Sabtu, 08 Oktober 2011

DISUNAT JIN

“Pak Kyai... Pak Kyai...”

Seorang lelaki 50 tahunan, bersarung dan berbaju koko, berhenti berjalan lalu menoleh ke arah suara yang memanggilnya. Seorang ibu muda yang mungkin usianya belum genap 30 tahun terlihat berlari terengah-engah. Sepertinya ada hal penting yang harus segera disampaikan saat ini juga, tidak bisa tidak.

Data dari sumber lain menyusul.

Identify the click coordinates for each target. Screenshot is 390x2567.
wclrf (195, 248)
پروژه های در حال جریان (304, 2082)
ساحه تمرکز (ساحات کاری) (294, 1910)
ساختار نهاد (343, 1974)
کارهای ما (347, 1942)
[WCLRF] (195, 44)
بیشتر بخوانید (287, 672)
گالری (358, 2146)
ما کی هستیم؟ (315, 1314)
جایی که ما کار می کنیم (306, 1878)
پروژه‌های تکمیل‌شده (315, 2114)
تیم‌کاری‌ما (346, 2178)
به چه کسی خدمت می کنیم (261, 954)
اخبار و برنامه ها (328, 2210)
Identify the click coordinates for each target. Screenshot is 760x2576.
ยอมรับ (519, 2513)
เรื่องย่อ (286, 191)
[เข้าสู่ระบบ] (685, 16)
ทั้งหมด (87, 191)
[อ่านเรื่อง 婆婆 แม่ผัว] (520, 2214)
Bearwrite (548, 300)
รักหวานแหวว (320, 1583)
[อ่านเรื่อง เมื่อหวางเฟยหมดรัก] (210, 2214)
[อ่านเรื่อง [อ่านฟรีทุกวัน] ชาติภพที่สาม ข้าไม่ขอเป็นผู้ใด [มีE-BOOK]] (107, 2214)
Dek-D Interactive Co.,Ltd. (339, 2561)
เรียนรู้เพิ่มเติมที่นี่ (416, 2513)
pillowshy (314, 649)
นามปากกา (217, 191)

“Ada apa Nur?” tanya lelaki yang dipanggil Kyai tadi. Dia menatap ibu muda itu.

“Kasan, pak Kyai.. Huh..Huh... Kasan...” jawab Nur, berusaha mengendalikan nafasnya yang berlari kencang.

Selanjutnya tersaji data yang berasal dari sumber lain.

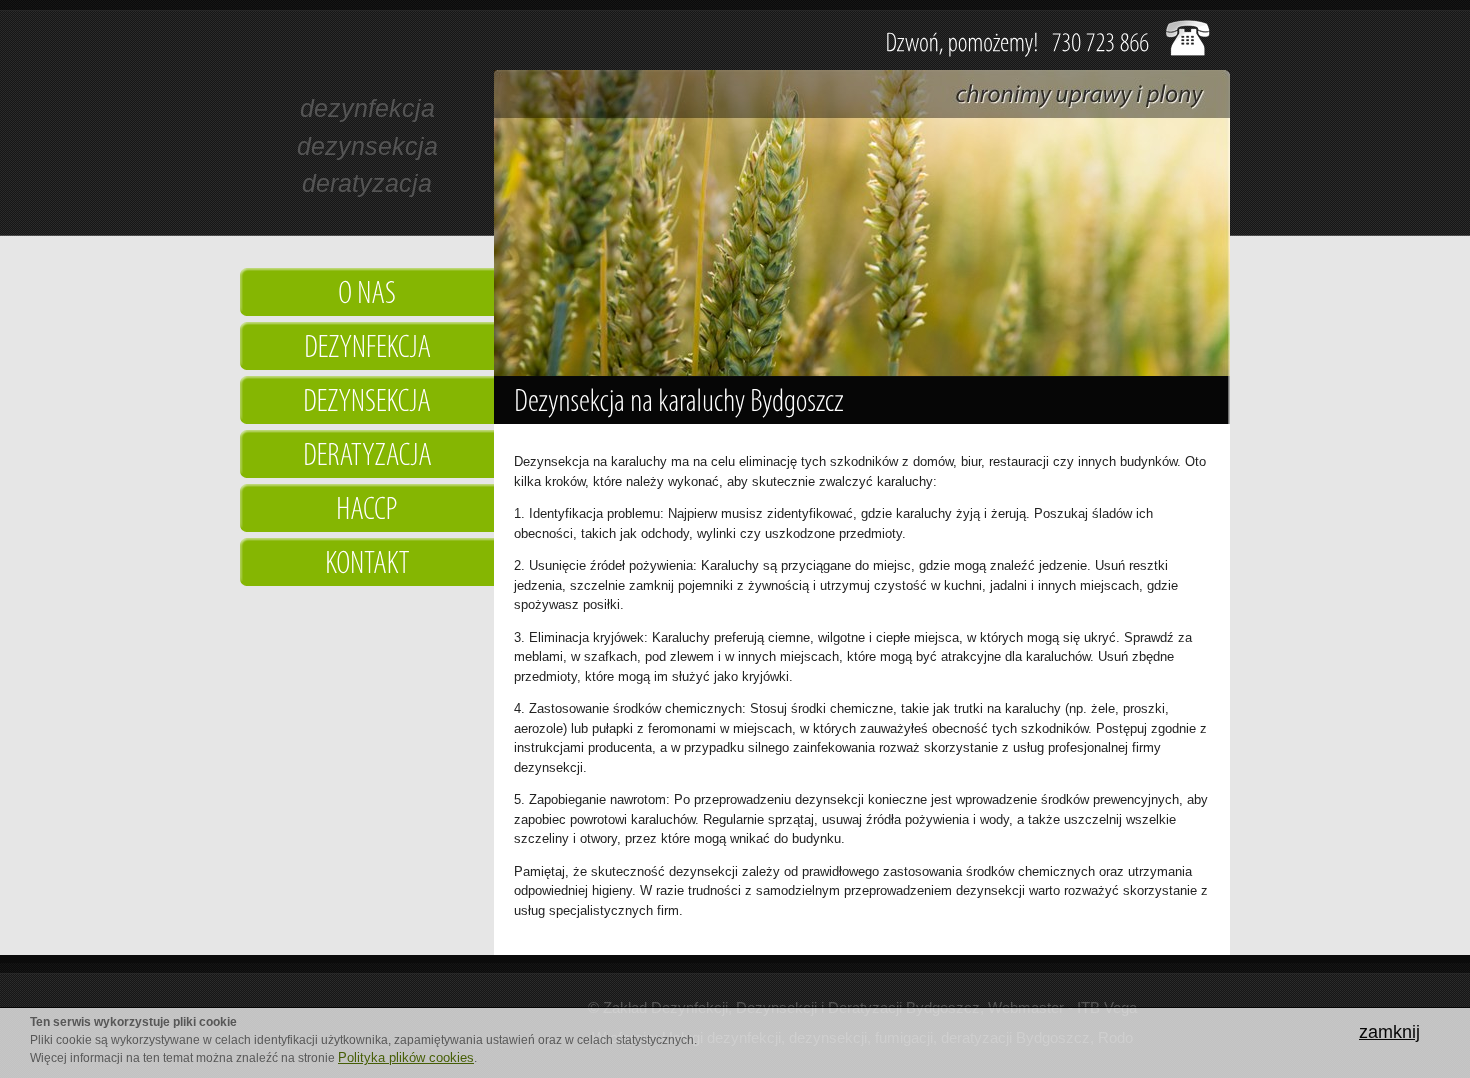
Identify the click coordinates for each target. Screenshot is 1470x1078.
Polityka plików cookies (406, 1057)
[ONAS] (367, 295)
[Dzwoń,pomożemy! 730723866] (1018, 41)
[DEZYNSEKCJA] (367, 403)
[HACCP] (367, 511)
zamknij (1389, 1032)
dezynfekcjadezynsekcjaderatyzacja (367, 145)
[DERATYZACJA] (367, 457)
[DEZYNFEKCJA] (367, 349)
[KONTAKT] (367, 565)
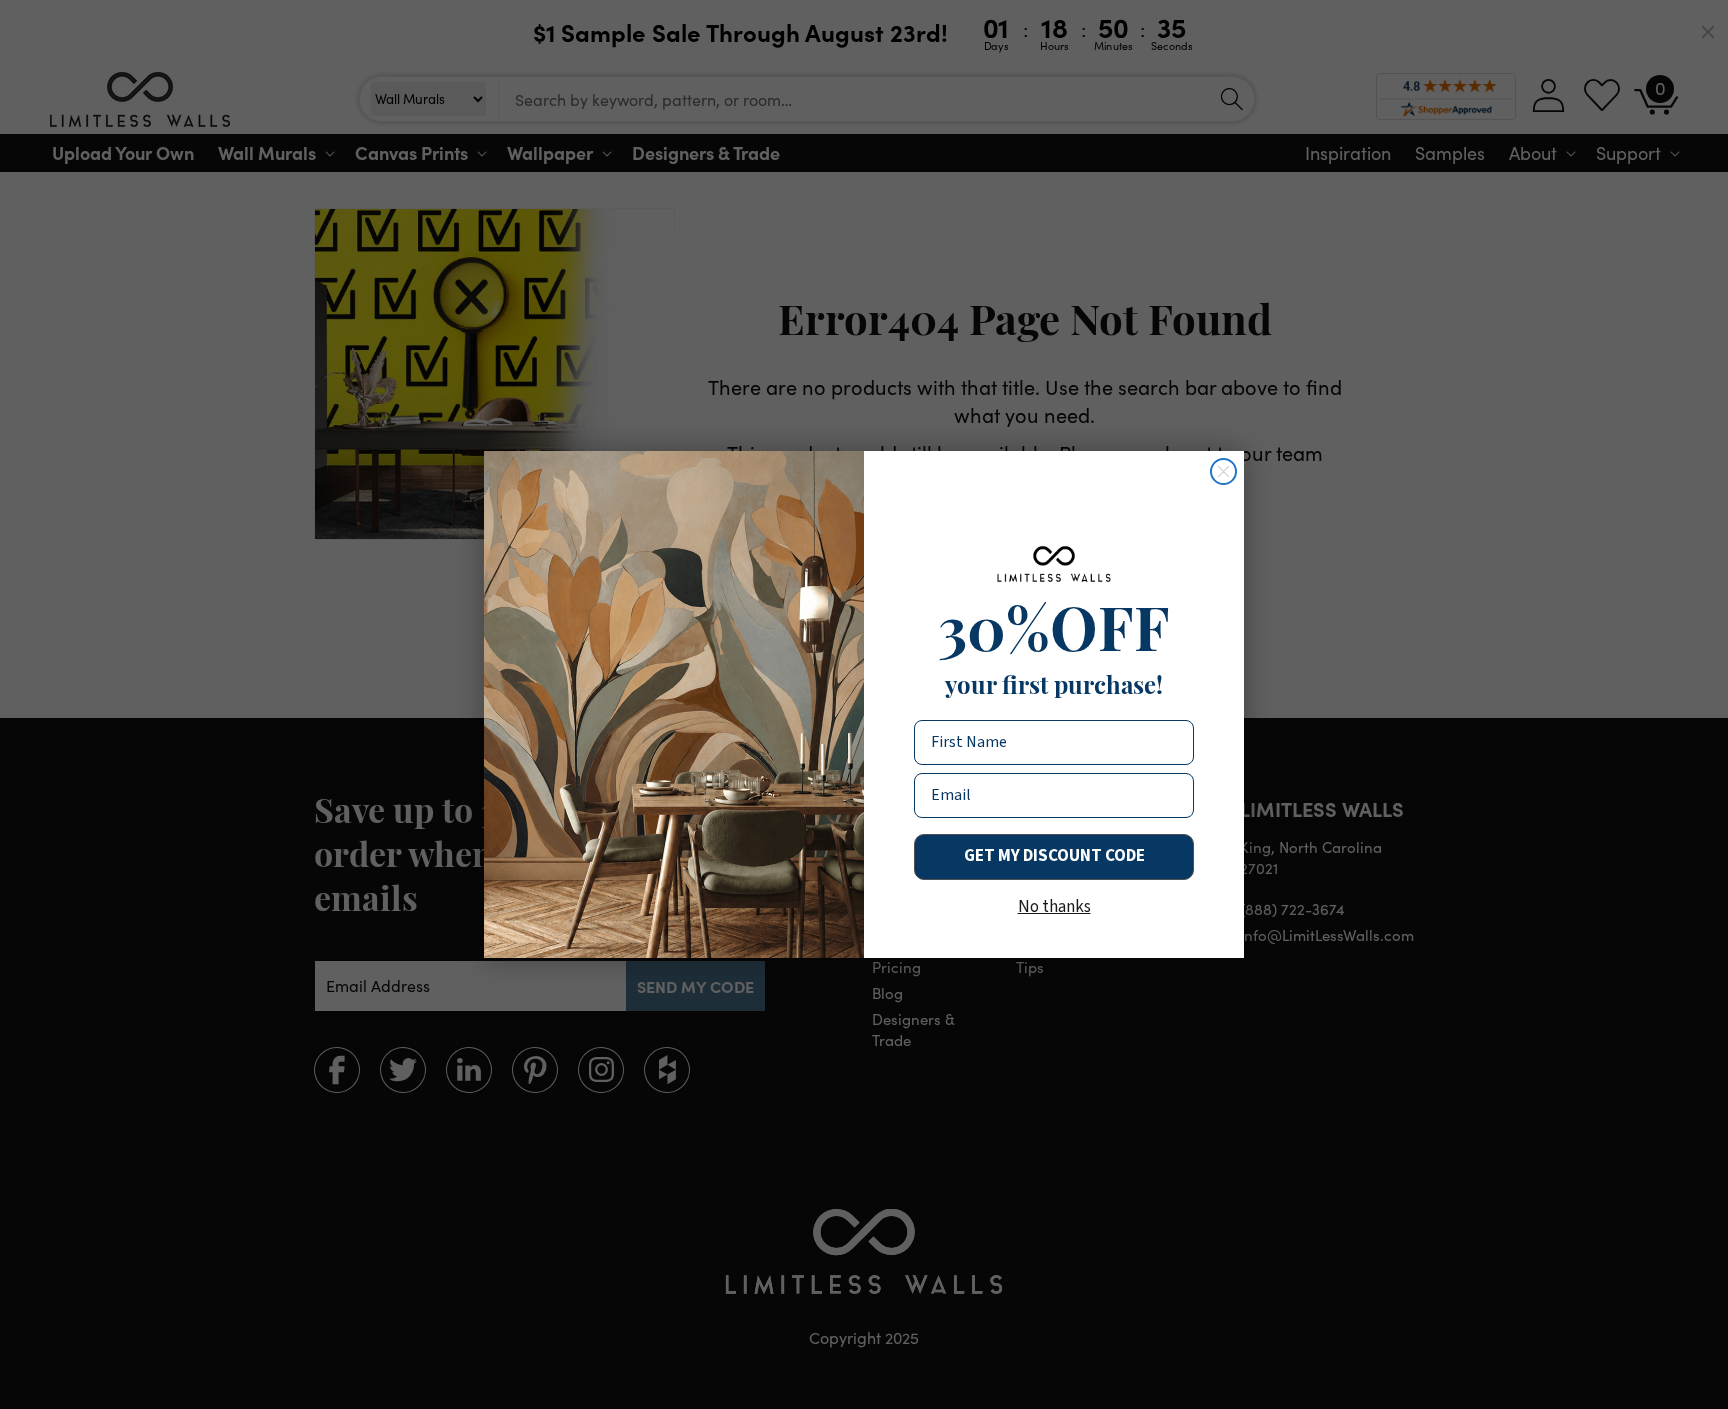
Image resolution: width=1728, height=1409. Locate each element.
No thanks (1054, 907)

“Ada apa lagi dengan anak nakal itu? Belum jera dia ku hukum membersihkan musholla?” tanya Kyai, mencoba memahami suasana.

“Bukan pak, huh..huhh.. Kasan gak nyolong sandal lagi. Huh.. Huh.. Dia minta disunat pak.” jawab Nur, masih bergelut dengan nafasnya.

“Alhamdulillah. Anak itu sudah sadar dengan usianya sekarang. Segera kau sunatkan saja dia. Bawa ke mantri sunat di Puskesmas, jangan ke dukun. Habis nanti ‘burung’nya diparang.”

“Bukan itu masalahnya, pak Kyai.”

“Apa? Modal selametan? Minta sana sama Nyai’mu.”

“Bukan pak.”

Kyai mengernyitkan dahi, penasaran dengan masalah yang dimaksud Nur.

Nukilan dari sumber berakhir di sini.